Blijkens een de verdachte betreffend uittreksel uit de Justitiële Documentatie van 11 januari 2017 is hij reeds vele malen onherroepelijk veroordeeld voor het plegen van vermogensdelicten, hetgeen in zijn nadeel weegt.
Het hof acht, alles afwegende, oplegging van een gevangenisstraf voor de duur van tweeënzestig dagen passend en geboden.

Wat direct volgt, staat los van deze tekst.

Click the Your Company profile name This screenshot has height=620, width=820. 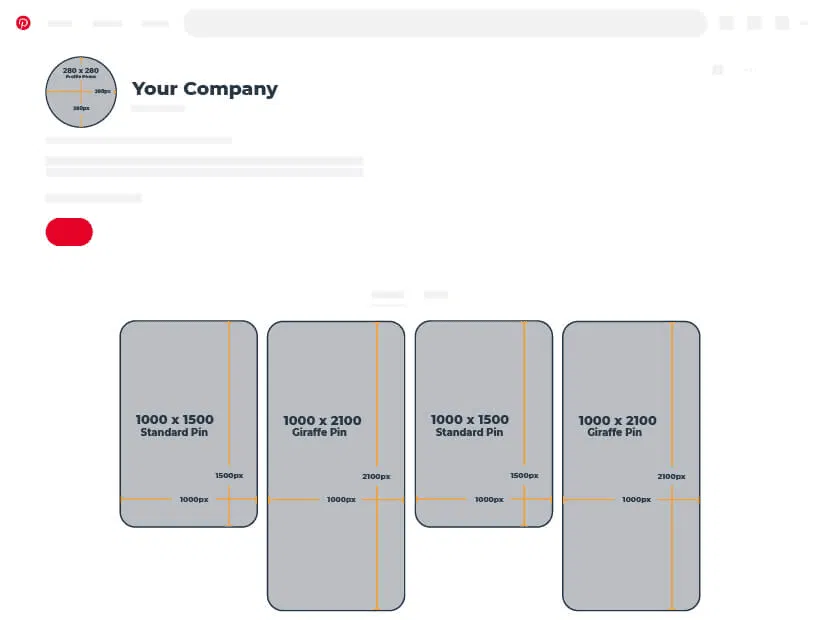tap(205, 89)
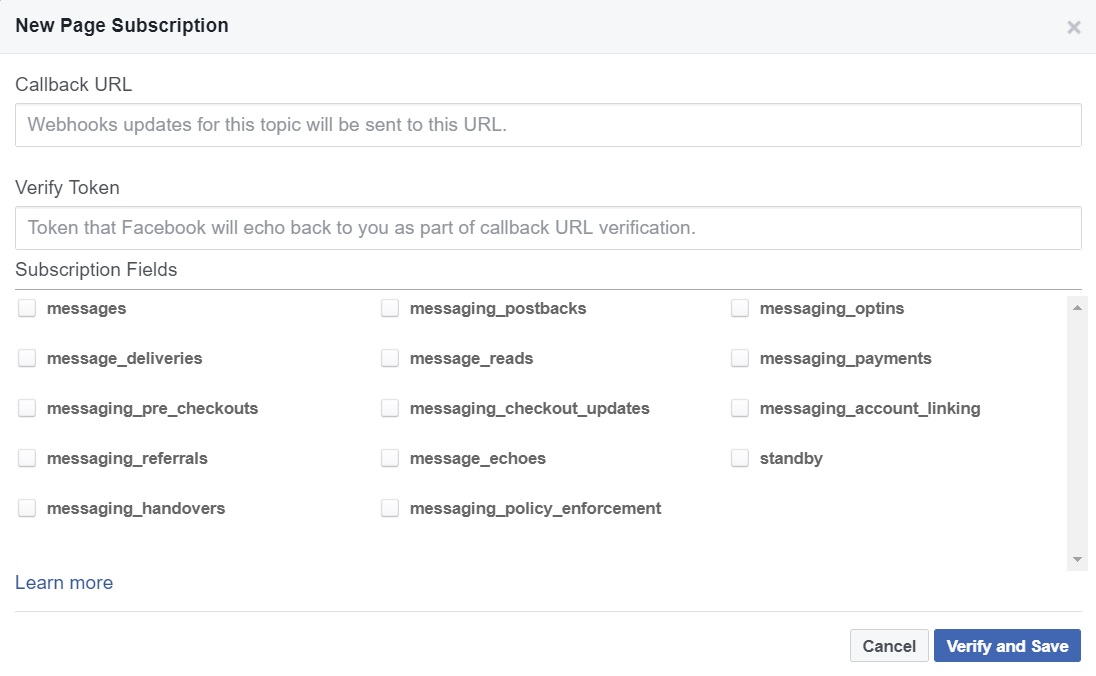Enable messaging_handovers subscriptions

pyautogui.click(x=26, y=508)
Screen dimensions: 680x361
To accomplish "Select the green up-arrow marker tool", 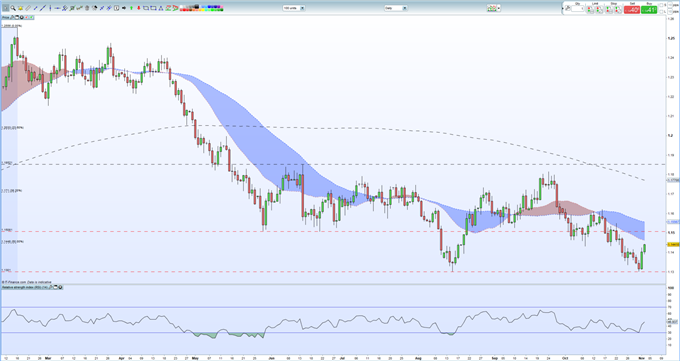I will pyautogui.click(x=131, y=8).
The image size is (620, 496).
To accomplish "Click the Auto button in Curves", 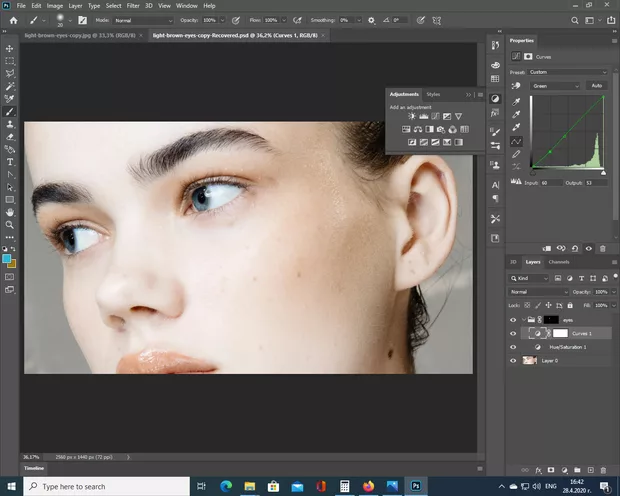I will click(596, 86).
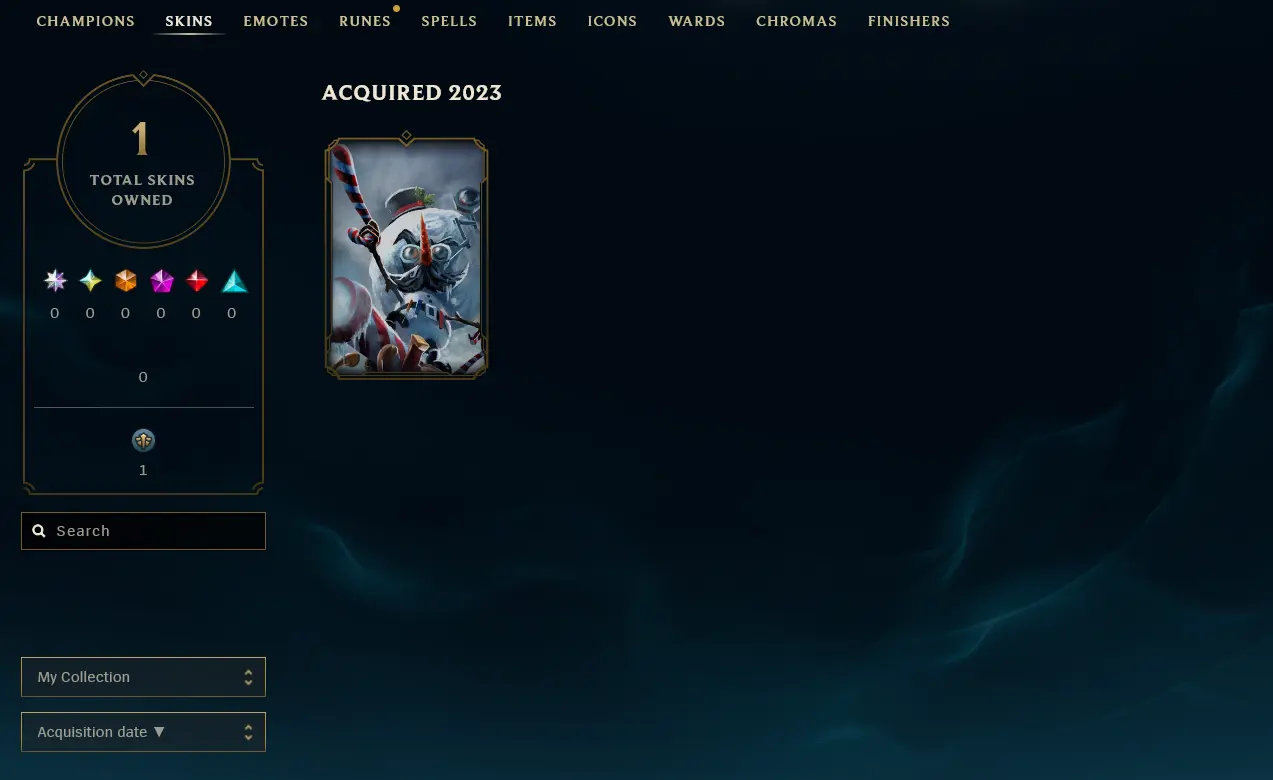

Toepasselijke wettelijke voorschriften

De op te leggen straf is gegrond op artikel 310 van het Wetboek van Strafrecht. Dit wettelijk voorschrift worden toegepast zoals geldend ten tijde van het bewezen verklaarde.

BESLISSING

Het hof:
Vernietigt het vonnis waarvan beroep en doet opnieuw recht.
Verklaart zoals hiervoor overwogen bewezen dat de verdachte het ten laste gelegde heeft begaan.
Verklaart niet bewezen hetgeen de verdachte meer of anders is ten laste gelegd en spreekt hem daarvan vrij.
Verklaart het bewezen verklaarde strafbaar, kwalificeert dit als hiervoor vermeld en verklaart de verdachte strafbaar.
Veroordeelt de verdachte tot een
gevangenisstrafvoor de duur van
62 (tweeënzestig) dagen.
Beveelt dat de tijd die door de verdachte vóór de tenuitvoerlegging van deze uitspraak in enige in artikel 27, eerste lid, of artikel 27a van het Wetboek van Strafrecht bedoelde vorm van voorarrest is doorgebracht, bij de uitvoering van de opgelegde gevangenisstraf in mindering zal worden gebracht, voor zover die tijd niet reeds op een andere straf in mindering is gebracht.
Dit arrest is gewezen door de meervoudige strafkamer van het gerechtshof Amsterdam, waarin zitting hadden mr. S. Bek, mr. A.E. Kleene-Krom en mr. R.D. van Heffen, in tegenwoordigheid van
mr. M.A.T. van Willigen, griffier, en is uitgesproken op de openbare terechtzitting van dit gerechtshof van 10 februari 2017.